Zoch jokes, "I like working with people who don't have any musical training."

Adding Zoch may have helped with the structure of the band, but it didn't help much with critics, who panned the first two Prison Rape Scenes albums, the aforementioned Buttocks Spread to the Sky and Nitrous Cockslide. Those two albums show a markedly different sound than the current incarnation of Prison Rape Scenes, mainly because of Howard's presence. With Howard on guitar and vocals, Prison Rape Scenes was a much more aggressive (some would say offensive) band, with a sound that almost lived up to the band's name. It's hard to tell how the band feels about his passing, talking about him with a mixture of fondness and indifference.

"He had a lot of medical problems, most of which he brought on himself," Zoch shrugs.

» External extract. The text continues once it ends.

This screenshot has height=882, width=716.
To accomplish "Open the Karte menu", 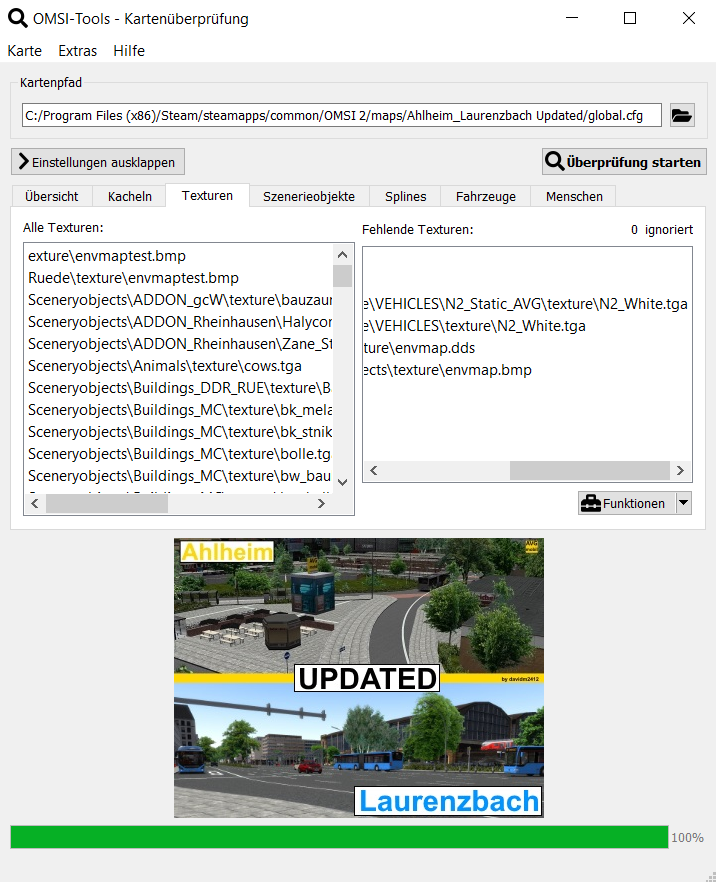I will 24,51.
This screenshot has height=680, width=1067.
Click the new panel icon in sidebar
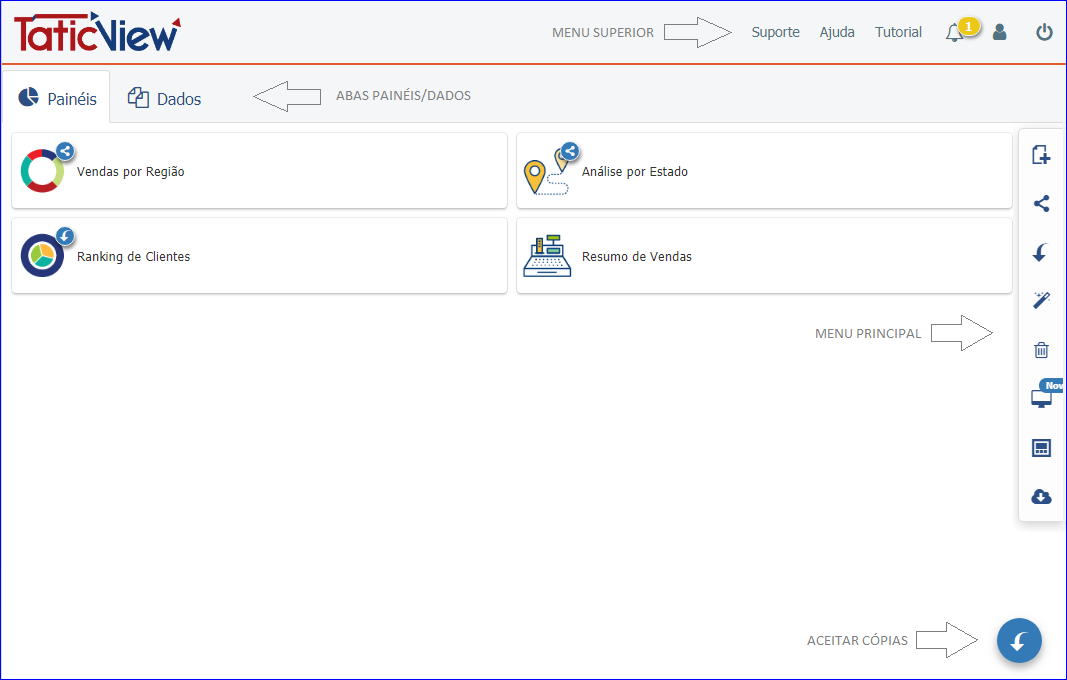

"He had a pretty ugly cocktail in his blood at the time. In fact, he died across the street," Straughan says, pointing across Greenville from our table at The Cavern Club. "I just have this vision of him having to haunt the place where he died, which I think would be kind of funny with all the Dallas jet-set eating there. He'd probably like to look at the waitresses."

Walker adds, "I don't think PRS is going to attempt to do any vocals without him."

When Howard passed away last May, the band had already started to change, beginning to move away from the abrasive guitar sound of its first two albums to the spooky trip-hop heard on Licked By the Mother Tongue, the band's just-released third album. Zoch's imprint is clear on the album, which bears more similarities to his Jethro Tilton project than either of the first two Prison Rape Scenes albums. Straughan and Zoch both agree that there wasn't any doubt that the band would continue without Howard.

"I'm starting to feel like the rock and roll structure is really starting to fade away, and I think the last few years it really hasn't been an issue, needing a guitar, drums, bass, and vocalist to do what you like to do," Straughan says. "At the time, it felt like we could go on without him. We didn't want to replace him either."

Zoch looks confused, as though he never considered the possibility of quitting after Howard's death. "I could never stop making music, so that was never really an issue. There may have been a time when the label might have been in question, but we never would have stopped making music."

Even if no one is around to hear it.

Scene, heard
As an addendum to last week's news story about the closing of the Orbit Room, which happened June 23, it should be mentioned that the majority owner in the punk club's building is Sam Paulos, owner of Crystal Clear Sound and its spinoff steve records (home to Legendary Crystal Chandelier, Peter Schmidt's band), and one of the partners in the Curtain Club. (Paulos has money invested in several of the clubs and properties in Deep Ellum, actually.) But former Club Clearview owner Jeff Swaney, president of the Delphi Group Inc. Real Estate Services, manages the property; he is also one of Paulos' partners, having staked at least $35,000 of his own money when the building, which also houses Ketama and the Jet Lounge, was bought last summer. Paulos says Swaney handles all dealings with tenants and that he never spoke to Orbit owner Hector Fontecha about his decision to leave Deep Ellum. In fact, Paulos says of the Orbit's demise, "I think it is a loss." Indeed.